→ **REQUIRED TASK**
Lay out the lines below as a Markdown table with the columns No. and Line, starting at the line with "The image size is (446, 446)." and running up to and including the line with "pos(262,290)". Skip blank lines and leave the pictures out.

--- DATA ---

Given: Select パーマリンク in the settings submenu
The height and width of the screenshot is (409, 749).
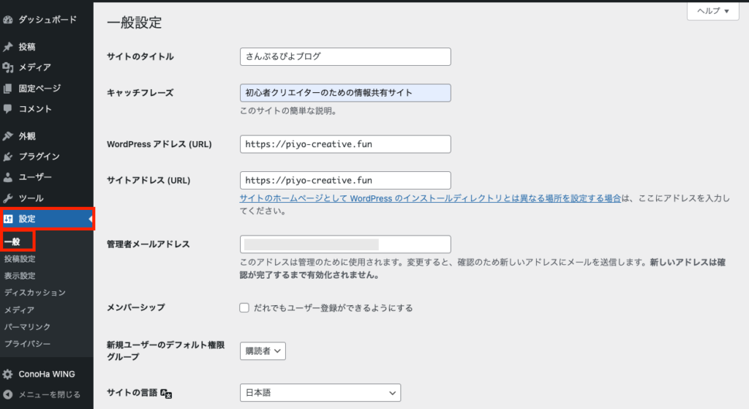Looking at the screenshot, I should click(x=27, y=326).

---
--- DATA ---

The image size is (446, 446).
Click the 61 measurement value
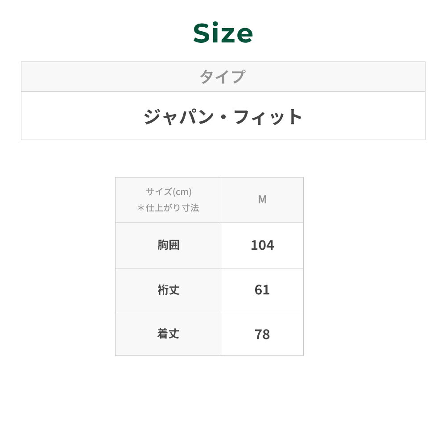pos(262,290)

---

→ **OUTPUT FOR THIS EXERCISE**
| No. | Line |
|---|---|
| 1 | The image size is (446, 446). |
| 2 | Click the 61 measurement value |
| 3 | pos(262,290) |